Average number of bugs found per day. Total bugs found so far. Ratio of fixed bugs to all bugs found. Ratio of Severity 1 or Priority 1 bugs to all bugs found. Average time from the Resolved state to the Closed state.

A3:

Product EQUALS Calc-U-Lot AND

Version EQUALS 3.0 AND

Status EQUALS Resolved AND

Assign TO EQUALS Terry

A4:

It's possible that the software was released to testing in phases and not all the software was tested yet—it might only be leveling off for the current phase. The testers might be busy regressing and closing bugs and not looking for new ones. It could have been a very warm and sunny week or the testers might be out on vacation.

A1:

Because no matter how good the development process is, testing still needs to be performed one time to verify the product against the product specification and validate it against the user requirements. If no bugs are found, great, but all the costs associated with planning, developing, and executing the tests contribute to the costs of conformance.

A2:

False! Testing looks for bugs.

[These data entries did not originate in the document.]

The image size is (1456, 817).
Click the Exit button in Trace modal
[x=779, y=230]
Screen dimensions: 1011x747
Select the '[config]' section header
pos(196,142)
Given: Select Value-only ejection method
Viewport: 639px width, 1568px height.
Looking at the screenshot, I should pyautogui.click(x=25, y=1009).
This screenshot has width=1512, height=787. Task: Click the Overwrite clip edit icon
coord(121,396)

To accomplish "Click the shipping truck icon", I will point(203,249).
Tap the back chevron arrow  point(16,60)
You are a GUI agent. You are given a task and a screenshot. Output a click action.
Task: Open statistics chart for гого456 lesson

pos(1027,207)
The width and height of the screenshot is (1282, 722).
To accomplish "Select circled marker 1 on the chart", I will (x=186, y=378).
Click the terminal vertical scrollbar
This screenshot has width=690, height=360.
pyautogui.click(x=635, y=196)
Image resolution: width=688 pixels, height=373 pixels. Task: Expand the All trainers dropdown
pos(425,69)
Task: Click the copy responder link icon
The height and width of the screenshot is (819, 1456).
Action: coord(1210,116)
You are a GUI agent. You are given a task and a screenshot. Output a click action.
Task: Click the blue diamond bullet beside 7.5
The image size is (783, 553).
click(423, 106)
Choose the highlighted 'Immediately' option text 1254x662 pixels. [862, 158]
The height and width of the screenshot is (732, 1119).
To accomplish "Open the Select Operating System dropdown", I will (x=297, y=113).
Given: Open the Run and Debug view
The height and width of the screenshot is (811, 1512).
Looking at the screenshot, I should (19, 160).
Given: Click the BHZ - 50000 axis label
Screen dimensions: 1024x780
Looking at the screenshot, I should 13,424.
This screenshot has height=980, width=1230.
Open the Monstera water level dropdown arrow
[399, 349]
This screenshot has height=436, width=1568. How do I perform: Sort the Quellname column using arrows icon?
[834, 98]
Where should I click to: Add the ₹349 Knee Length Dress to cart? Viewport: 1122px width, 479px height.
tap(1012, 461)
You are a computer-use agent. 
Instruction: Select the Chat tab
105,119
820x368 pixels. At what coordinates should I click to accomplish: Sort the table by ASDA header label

Testers didn't put the bugs in the product and can't guarantee when they're done testing that no more bugs exist.

A3:

Because it implies that you are the one guaranteeing the product's quality. Are you ready for that responsibility?

A4:

If they report to the development manager or the project manager, there's a conflict of interest between finding bugs and the creation of the software or the meeting of the schedule.

A5:

They would probably be at CMM Level 3, possibly touching some of the Level 4 requirements. They aren't at Level 2 because Level 2 is just concerned with the project level. Level 3 deals with the entire organization or company. Level 4 is where statistical control starts to come into play.

A1:

Since the job names and descriptions for software testers are variable, you should try looking for software test, software testing, quality assurance, and QA.

A2:

Beta testing and usability testing are two good methods. A third way is testing open source software and using open source testing tools. You might even get paid to find bugs!

A3:

The goal of a software tester is to find bugs, find them as early as possible, and make sure they get fixed—tempered, of course, with all the realities of software testing that you learned in this book. Good luck and go find those bugs!